Apesar da Lei Maria da Penha, violência contra a mulher cresce 10% no Rio Foto: Tânia Rego / Agência Brasil

Apesar da Lei Maria da Penha, violência contra a mulher cresce 10% no Rio

Geral Quinta, 08 Agosto 2019 21:06 tamanho da fonte diminuir o tamanho da fonte aumentar o tamanho da fonte

Nesta quarta-feira (07) foi comemorado o 13° aniversário da Lei Maria da Penha (Lei 11.340/2006), mais conhecida como Lei Maria da Penha.

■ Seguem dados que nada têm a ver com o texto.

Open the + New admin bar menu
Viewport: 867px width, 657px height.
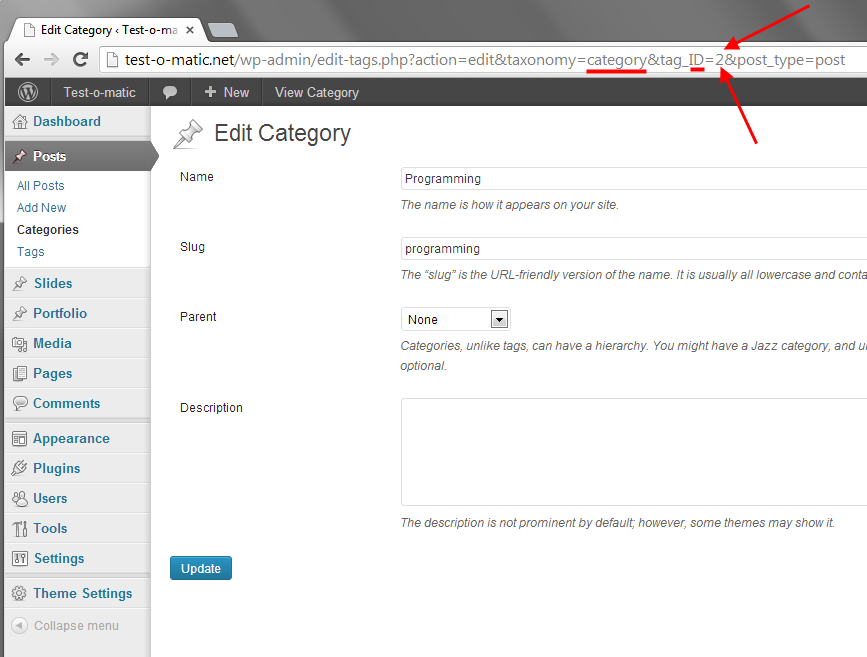pyautogui.click(x=226, y=92)
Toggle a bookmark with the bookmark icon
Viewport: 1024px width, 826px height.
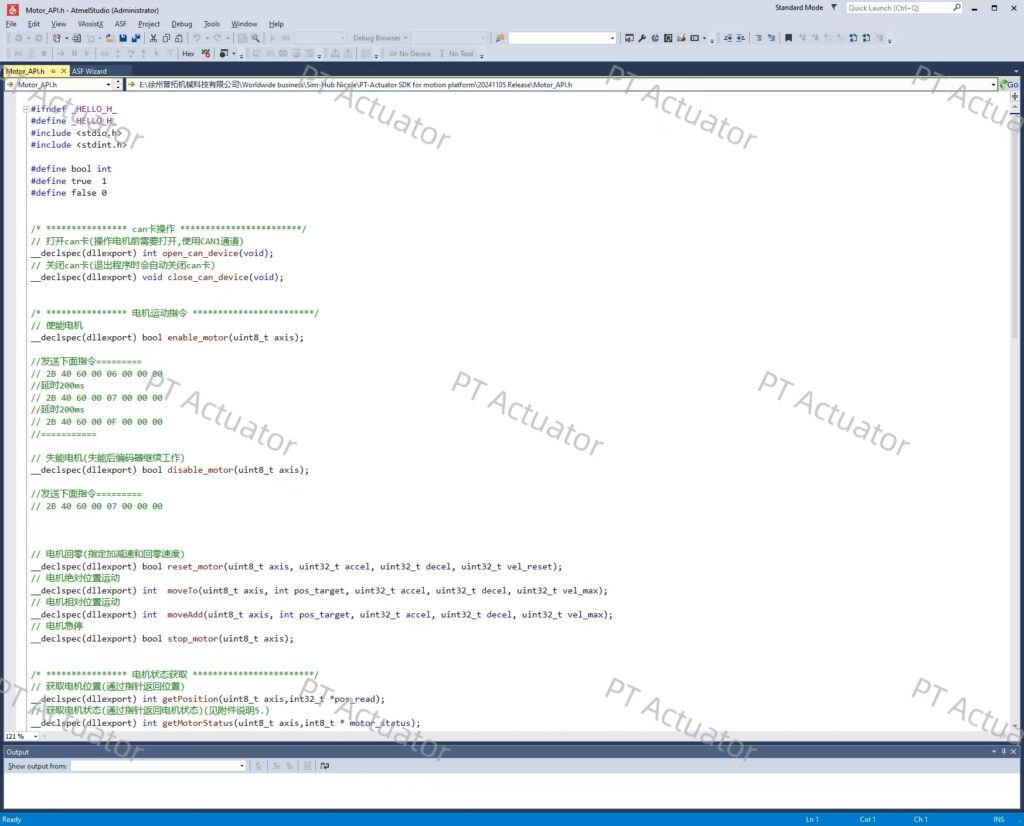[x=788, y=38]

Nesses 13 anos, o Brasil vem se movimentando para salvar mulheres, mas nos últimos três anos, o feminicídio já enterrou 12 mil mulheres e quase 900 mil pediram medida protetiva em quase todo o Brasil. No Rio, até julho, mais de 30 mil pedidos de socorro de mulheres, pelo 190 da Polícia Militar. Um aumento de 10% em relação ao ano passado.

A advogada Luciene Mourão, vice-presidente da OAB Maricá, comentou a importância da legislação contra a violência doméstica. "A Lei Maria da Penha foi uma evolução um marco na luta contra da violência doméstica. Foi uma pena que a mesma demorou tanto tempo a ser criada. Hoje vemos agressores serem presos e condenados, o que não existia antigamente. O feminicídio sempre ocorreu só que hoje temos uma lei específica para punir com mais rigor os agressores", comentou.

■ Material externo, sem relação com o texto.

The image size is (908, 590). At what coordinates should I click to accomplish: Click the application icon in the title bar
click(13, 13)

Em 2018, de acordo com o Dossiê Mulher, do Instituto de Segurança Pública do Governo do Estado do Rio de Janeiro (ISP-RJ), Maricá teve 1.587 registros de vítimas; foram 31,3% de violência psicológica, 30,1% vítimas da violência física, 28,7% violência moral, 6,2% violência patrimonial e 3,6% violência sexual.

"A maior dificuldade primeiramente que essa mulher geralmente possui uma dependência afetiva, e a grande maioria é também dependente economicamente desses homens, não possuem um outro local para morar e se sentem culpadas" acrescentou Luciene.

A Lei prevê um artifício chamado "medida protetiva", que tem o objetivo de manter o agressor distante da vítima. Entretanto, isso nem sempre acontece. A função da Lei é fazer a diferença entre a vida e a morte. Observando o fato de promover maior confiança para as vítimas, a Polícia Militar irá lançar um programa (que já está em execução), chamado Patrulha Maria da Penha – Guardiões da Vida. O projeto visa fazer visitas às residências das vítimas para verificar se a medida protetiva está sendo cumprida pelo agressor. Cada unidade operacional terá uma equipe especializada que passou por capacitação em ciclos de treinamento.

As viaturas serão caracterizadas com tarja lilás e a logomarca do programa. Ao todo, são 42 viaturas, uma para cada batalhão, totalizando 39 batalhões e as 3 restantes irão para as unidades da Polícia Pacificadora da Rocinha, Andaraí e Barreira do Vasco.

A Dr. Luciene Mourão também elogiou a iniciativa da PM: "Excelente iniciativa, são policiais mais preparados para esta situação o que traz uma segurança para essas mulheres terem coragem de denunciar o agressor. Simplesmente um avanço na luta contra a violência contra mulher", concluiu.